Complex Dynamics and Classification of Algebraic Surfaces

复杂动力学和代数曲面分类

• 批准号: 9706018
• 负责人: Gregery Buzzard
• 金额: $ 4万
• 依托单位: Indiana University
• 依托单位国家: 美国
• 项目类别: Standard Grant
• 财政年份: 1997
• 资助国家: 美国
• 起止时间: 1997-06-01 至 1999-05-31
• 项目状态: 已结题
• 来源: https://www.nsf.gov/awardsearch/showAward?AWD_ID=9706018&HistoricalAwards=false
• 关键词: Complex; Dynamics; Classification; Algebraic; Surfaces

Abstract Buzzard 9706018 This project has three components. The first component is the study of the dynamics of polynomial maps of two variables. The primary goal of this component is to show that the topological notion of Omega stability is equivalent to the analytic notion of hyperbolicity. Similar programs have led to a great deal of activity and many new results in the fields of one complex variable dynamics and real dynamics. The second component is the study of polynomial mappings of three variables using techniques of pluripotential theory. Pluripotential theory has been an effective tool in the study of the dynamics of polynomial mappings of one and two variables. The main goal of this component is to determine the extent to which this tool can be applied to higher dimensional polynomial diffeomorphisms, whose dynamics have been studied very little. The third component is the classification of algebraic surfaces in terms of a weak notion of hyperbolicity. The main goal of this component is to show that the existence of a rank-two holomorphic map from complex 2-space to an algebraic surface is equivalent to the existence of a Zariski dense image of the complex plane. The main focus of this project is the study of iterated maps, which are mathematical abstractions for processes which are repeated many times. Such repeated processes are commonly found in many diverse fields. For instance, many biological processes, such as DNA replication, are simple procedures which are repeated many times. More directly related to the current project is the notion of a genetic algorithm, which is an attempt to use some of the features of biological reproduction, such as genetic crossover and competition, to produce effective computer algorithms. The crossover part of this procedure can be modeled by iterated maps very similar to those under study in the current project. An important feature of repeated processes is that many times, a slight change in the parameters of a process which is repeated many times can lead to a drastic change in the final outcome. While this may be desirable behavior in some cases, it is more common to prefer systems which are reliable and relatively unaffected by small errors or changes in conditions. Hence it is natural to ask which processes are stable in the sense that a small change in parameters leads to a small change in the final outcome. Resolving this question for some systems is the primary aim of the current project.

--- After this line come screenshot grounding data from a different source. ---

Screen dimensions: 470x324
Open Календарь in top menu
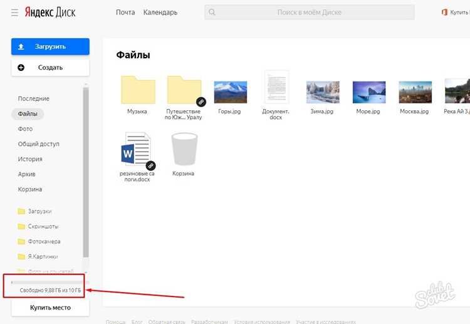tap(160, 13)
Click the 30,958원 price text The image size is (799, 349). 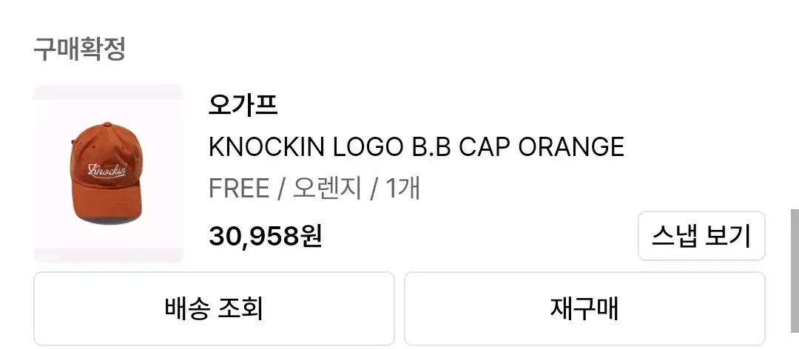265,236
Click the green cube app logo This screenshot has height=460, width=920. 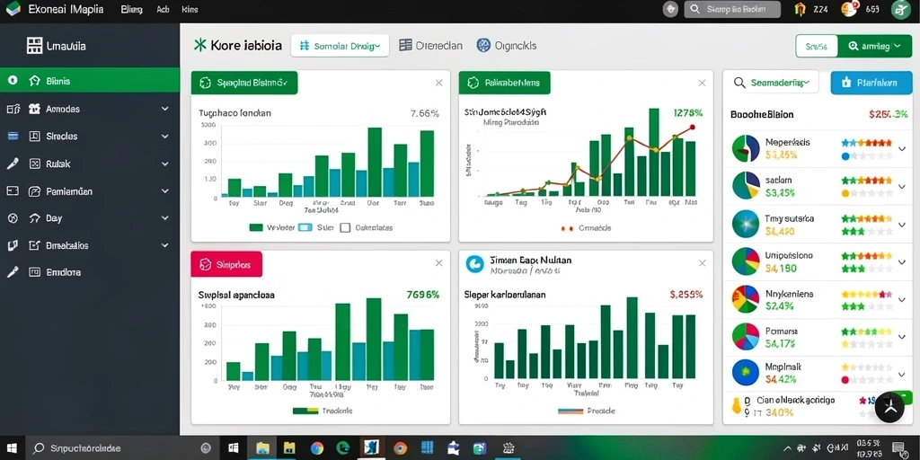[13, 9]
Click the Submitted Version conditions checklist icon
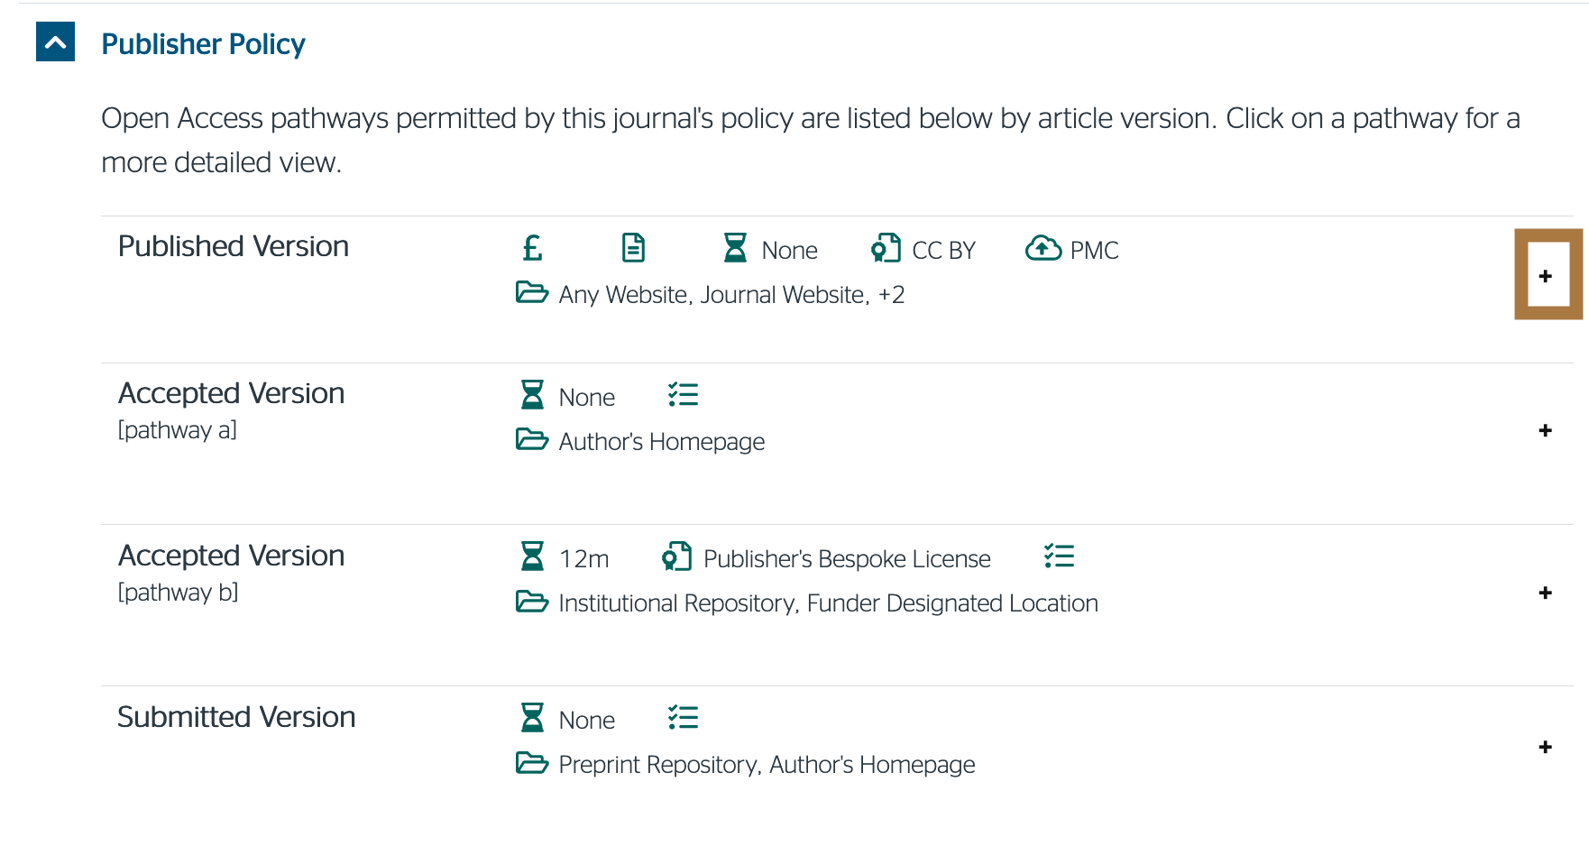This screenshot has width=1589, height=846. (x=683, y=717)
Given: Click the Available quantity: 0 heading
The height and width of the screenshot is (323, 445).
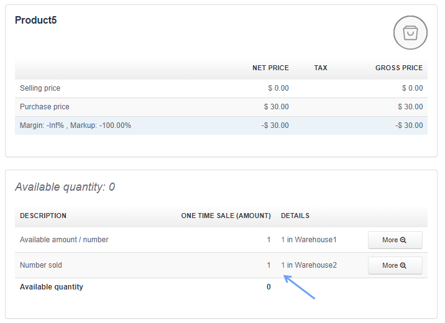Looking at the screenshot, I should [x=65, y=187].
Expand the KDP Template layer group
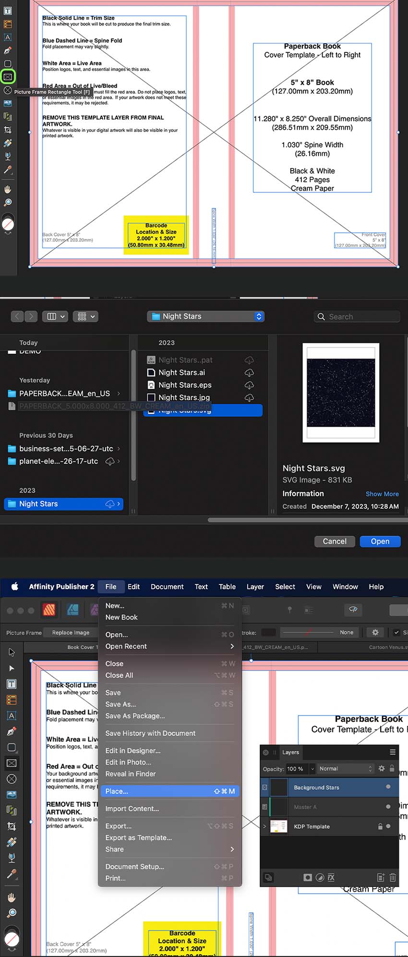The width and height of the screenshot is (408, 957). (x=264, y=826)
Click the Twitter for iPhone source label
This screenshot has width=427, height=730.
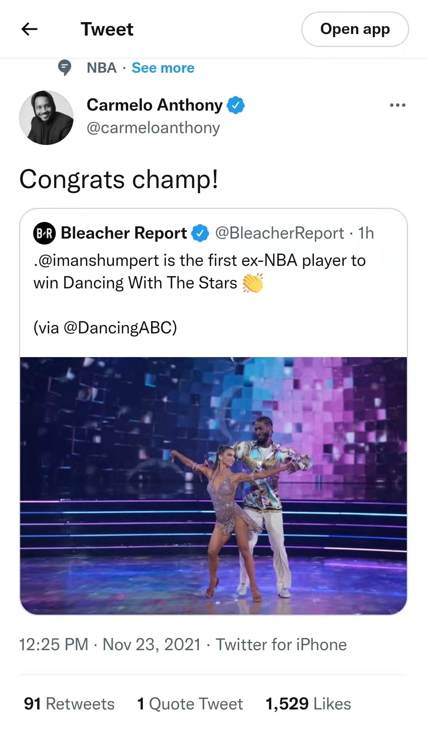tap(281, 645)
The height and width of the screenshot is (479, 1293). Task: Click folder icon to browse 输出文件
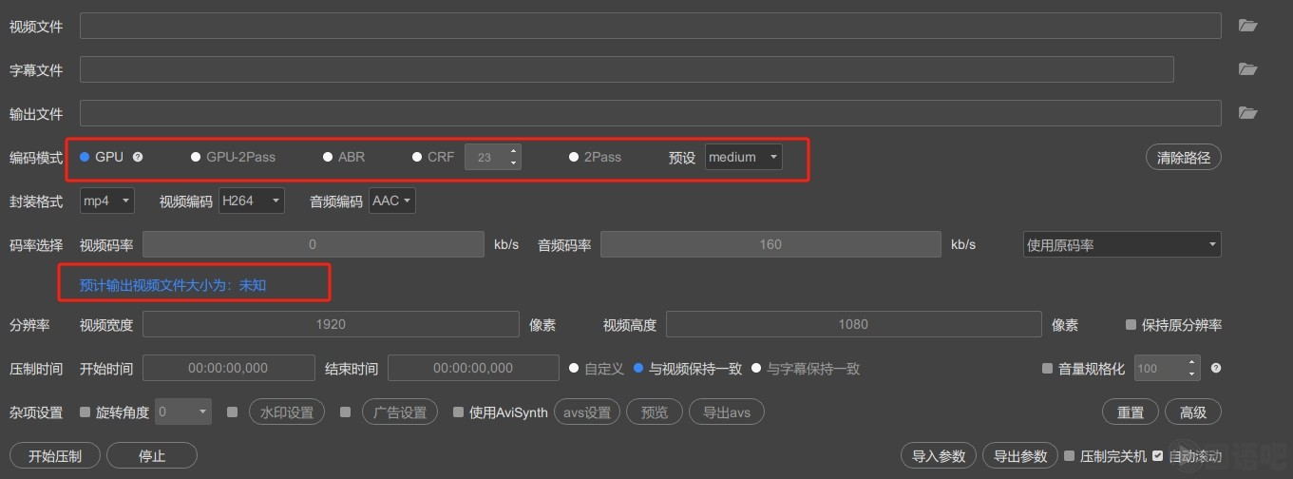click(x=1247, y=113)
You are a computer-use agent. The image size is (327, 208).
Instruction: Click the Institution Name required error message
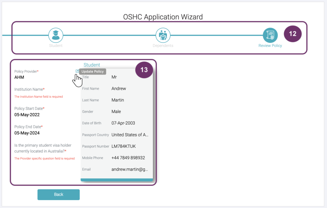pyautogui.click(x=38, y=97)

抽象秃鹰9706018 该项目有三个组成部分。 第一部分是研究二元多项式映射的动力学。 这个部分的主要目的是证明Ω稳定性的拓扑概念等价于双曲性的解析概念。 类似的程序在一复变量动力学和真实的动力学领域已经引起了大量的活动和许多新的结果。 第二部分是研究多项式映射的三个变量使用技术的多能理论。 多势理论是研究一元和二元多项式映射动力学的有效工具。 这个组件的主要目标是确定在何种程度上可以应用到高维多项式同构，其动力学研究得很少。 第三个组成部分是分类的代数曲面方面的一个弱概念的双曲性。 这个部分的主要目的是证明从复2-空间到代数曲面的秩2全纯映射的存在性等价于复平面的Zebraki稠密像的存在性。 这个项目的主要重点是迭代映射的研究，这是重复多次的过程的数学抽象。 这种重复的过程在许多不同的领域都很常见。 例如，许多生物过程，如DNA复制，是重复多次的简单程序。 与当前项目更直接相关的是遗传算法的概念，它试图使用生物繁殖的一些特征，如遗传交叉和竞争，以产生有效的计算机算法。 这个过程的交叉部分可以通过与当前项目中研究的非常相似的迭代映射来建模。 重复过程的一个重要特征是，重复多次的过程的参数的微小变化可能导致最终结果的急剧变化。 虽然在某些情况下这可能是理想的行为，但更常见的是更喜欢可靠且相对不受小误差或条件变化影响的系统。 因此，很自然地会问，在参数的微小变化导致最终结果的微小变化的意义上，哪些过程是稳定的。 解决某些系统的这个问题是当前项目的主要目标。